Suggested improvements to the current proposal include:
- Maintaining access to the trail during weekends and holidays, when logging work is not a high priority
- Shortening the length of closure to October – March to avoid closure during peak hiking season
- Working with Weyerhauser to ensure minimal visual and physical impacts to the trail to the extent possible
- Requiring the trail be restored after the project and converted from road to trail, leaving the popular hiking opportunity better than when Weyerhauser began the project
The letter urges the Forest Service to protect the significant and valuable investments that have been made in the recreational infrastructure that attract families, local residents and visitors to this popular trail. The Forest Service should balance the requests from Weyerhauser and the conservation and recreation community carefully to ensure the future recreation value of the this trail and the wonderful experience it offers to Washington residents.
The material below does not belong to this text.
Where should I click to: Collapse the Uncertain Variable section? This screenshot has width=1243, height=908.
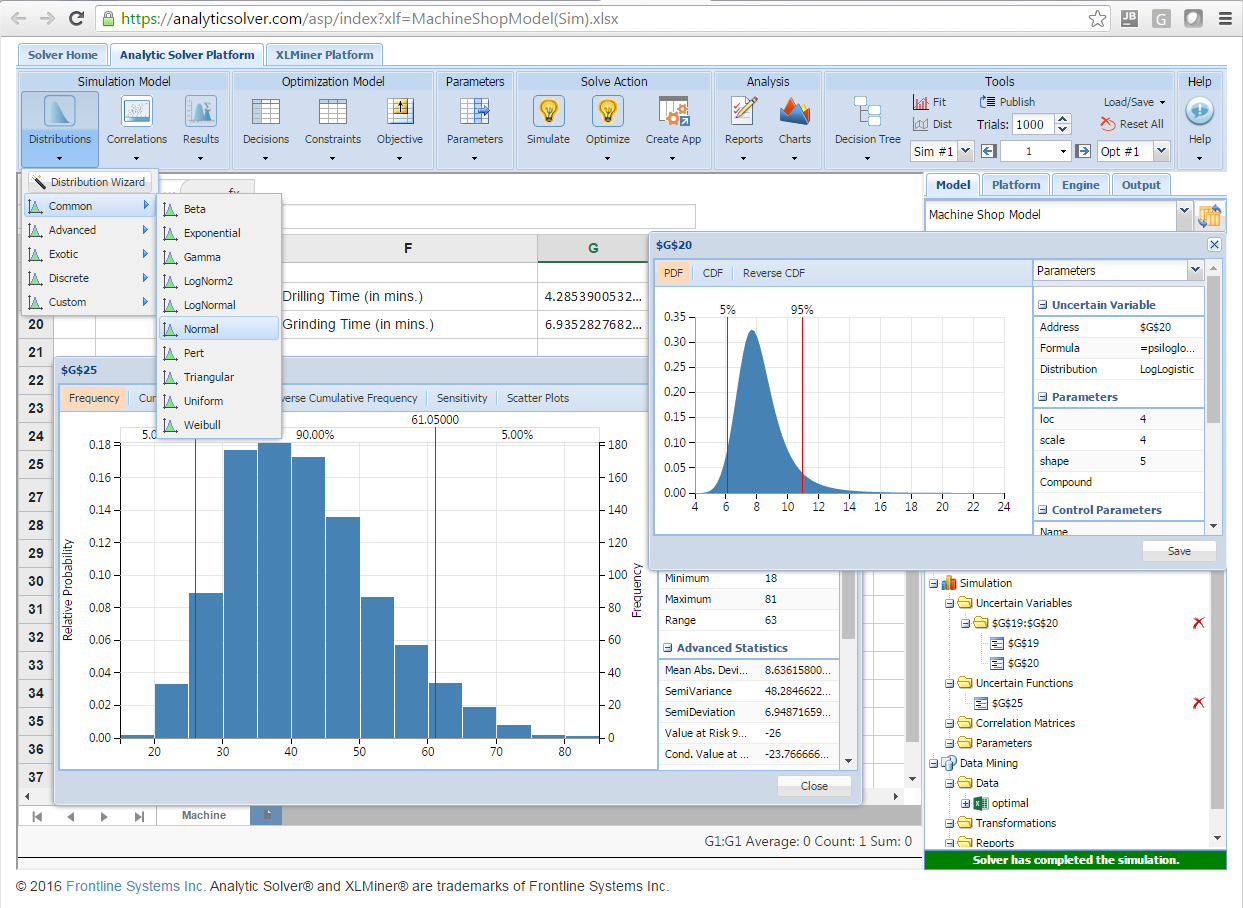pyautogui.click(x=1043, y=305)
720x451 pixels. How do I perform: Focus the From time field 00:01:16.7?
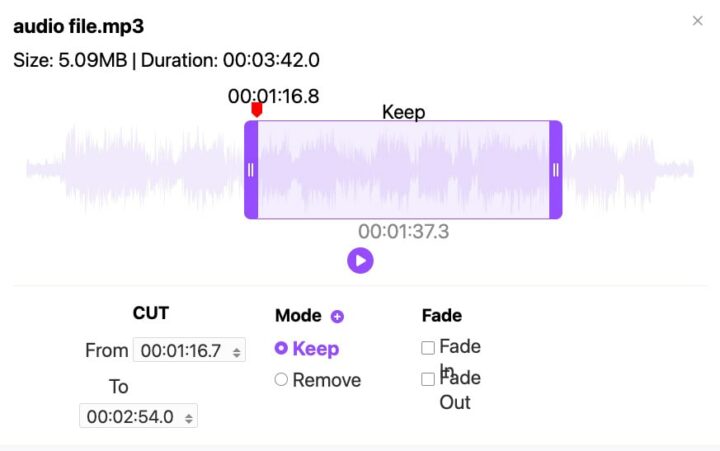[x=180, y=351]
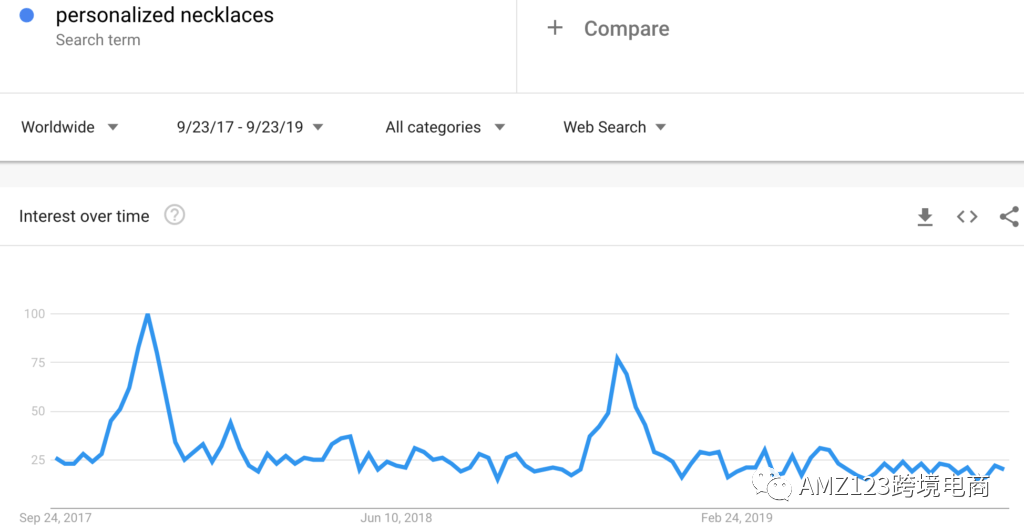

Many of the organizations who signed the letter have supported the acquisition of this private inholding for more than a decade. The adjacent parcel has been part of requests for Land and Water Conservation Fund (LWCF) funding with the intent of avoiding this type of conflict between the public and recreationists and the impacts of adjacent private landowner management. The letter urges the Forest to re-emphasize support for this LWCF request during the current appropriations cycle to avoid future conflicts of this nature.
Read the letter here.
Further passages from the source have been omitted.